AVAILABLE RECORDS

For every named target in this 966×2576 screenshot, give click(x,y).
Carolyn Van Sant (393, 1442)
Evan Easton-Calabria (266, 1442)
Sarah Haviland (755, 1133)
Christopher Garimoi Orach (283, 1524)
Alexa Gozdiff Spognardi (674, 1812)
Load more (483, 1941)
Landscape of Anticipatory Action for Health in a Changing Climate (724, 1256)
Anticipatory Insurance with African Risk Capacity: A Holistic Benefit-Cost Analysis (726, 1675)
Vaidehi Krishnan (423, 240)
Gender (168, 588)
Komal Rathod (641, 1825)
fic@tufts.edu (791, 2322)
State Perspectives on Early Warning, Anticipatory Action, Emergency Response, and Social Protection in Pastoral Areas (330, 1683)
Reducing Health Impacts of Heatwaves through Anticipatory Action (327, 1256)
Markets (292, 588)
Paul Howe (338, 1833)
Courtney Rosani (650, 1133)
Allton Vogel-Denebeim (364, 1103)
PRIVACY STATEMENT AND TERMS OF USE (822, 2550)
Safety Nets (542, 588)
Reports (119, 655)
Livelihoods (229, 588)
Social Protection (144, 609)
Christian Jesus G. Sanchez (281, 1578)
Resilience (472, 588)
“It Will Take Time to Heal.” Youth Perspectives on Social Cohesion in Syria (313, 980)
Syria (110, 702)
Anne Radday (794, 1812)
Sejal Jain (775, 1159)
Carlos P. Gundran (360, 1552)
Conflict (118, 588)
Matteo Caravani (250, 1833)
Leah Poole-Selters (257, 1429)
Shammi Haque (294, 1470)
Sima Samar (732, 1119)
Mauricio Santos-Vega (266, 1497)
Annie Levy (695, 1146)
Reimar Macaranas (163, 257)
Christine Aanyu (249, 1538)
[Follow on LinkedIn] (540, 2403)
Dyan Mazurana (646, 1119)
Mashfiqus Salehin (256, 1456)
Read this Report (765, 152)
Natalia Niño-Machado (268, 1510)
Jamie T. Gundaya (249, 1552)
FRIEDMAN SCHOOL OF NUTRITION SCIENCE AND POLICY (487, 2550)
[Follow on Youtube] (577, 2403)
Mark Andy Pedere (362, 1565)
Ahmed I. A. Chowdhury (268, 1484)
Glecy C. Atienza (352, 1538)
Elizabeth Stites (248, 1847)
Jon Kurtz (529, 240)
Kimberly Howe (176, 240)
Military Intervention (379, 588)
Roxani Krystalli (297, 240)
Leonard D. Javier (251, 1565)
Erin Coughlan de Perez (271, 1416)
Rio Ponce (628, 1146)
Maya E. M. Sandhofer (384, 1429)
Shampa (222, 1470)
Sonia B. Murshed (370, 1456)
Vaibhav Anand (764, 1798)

==

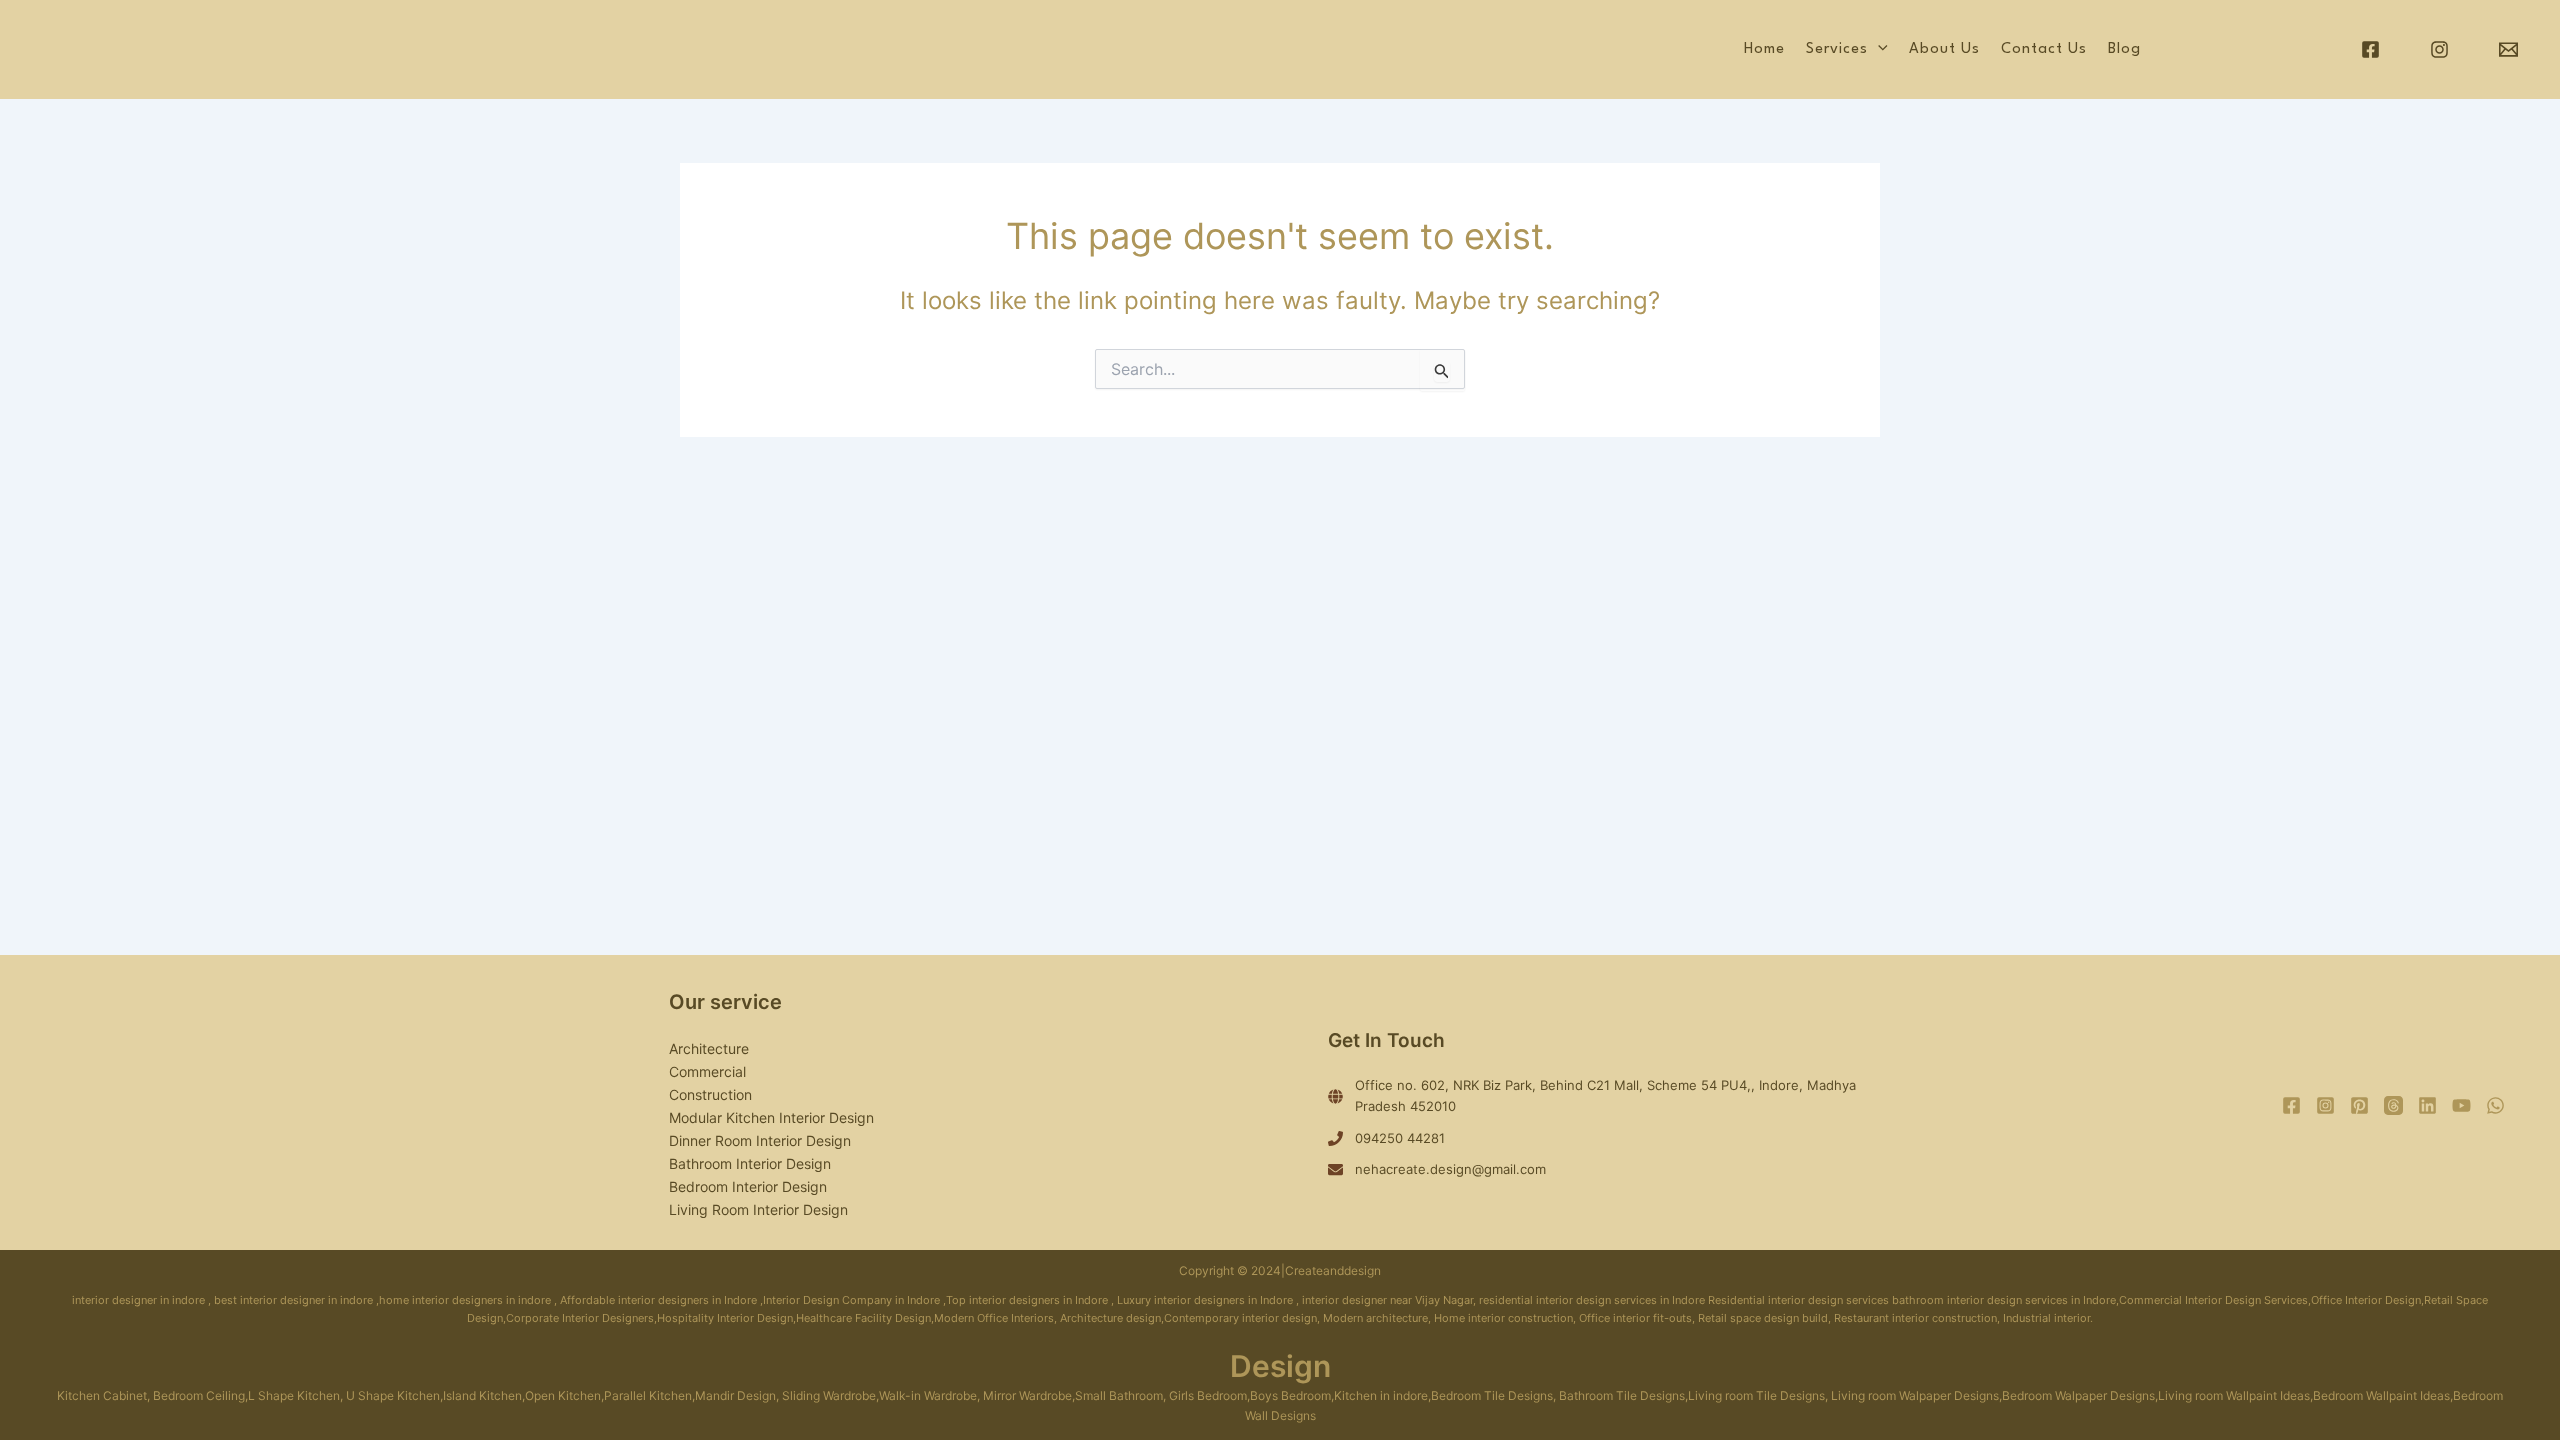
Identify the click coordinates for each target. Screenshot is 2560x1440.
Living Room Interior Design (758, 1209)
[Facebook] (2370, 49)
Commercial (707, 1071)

...

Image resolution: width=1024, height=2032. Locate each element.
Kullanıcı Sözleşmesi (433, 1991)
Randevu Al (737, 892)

EXERCISE PROMPT
The output should be exactly the lines above from the line containing "Komal Rathod (641, 1825)" to the line containing "Carlos P. Gundran (360, 1552)", inclusive, with no other lines.

RESULT FOR THIS TASK
Komal Rathod (641, 1825)
fic@tufts.edu (791, 2322)
State Perspectives on Early Warning, Anticipatory Action, Emergency Response, and Social Protection in Pastoral Areas (330, 1683)
Reducing Health Impacts of Heatwaves through Anticipatory Action (327, 1256)
Markets (292, 588)
Paul Howe (338, 1833)
Courtney Rosani (650, 1133)
Allton Vogel-Denebeim (364, 1103)
PRIVACY STATEMENT AND TERMS OF USE (822, 2550)
Safety Nets (542, 588)
Reports (119, 655)
Livelihoods (229, 588)
Social Protection (144, 609)
Christian Jesus G. Sanchez (281, 1578)
Resilience (472, 588)
“It Will Take Time to Heal.” Youth Perspectives on Social Cohesion in Syria (313, 980)
Syria (110, 702)
Anne Radday (794, 1812)
Sejal Jain (775, 1159)
Carlos P. Gundran (360, 1552)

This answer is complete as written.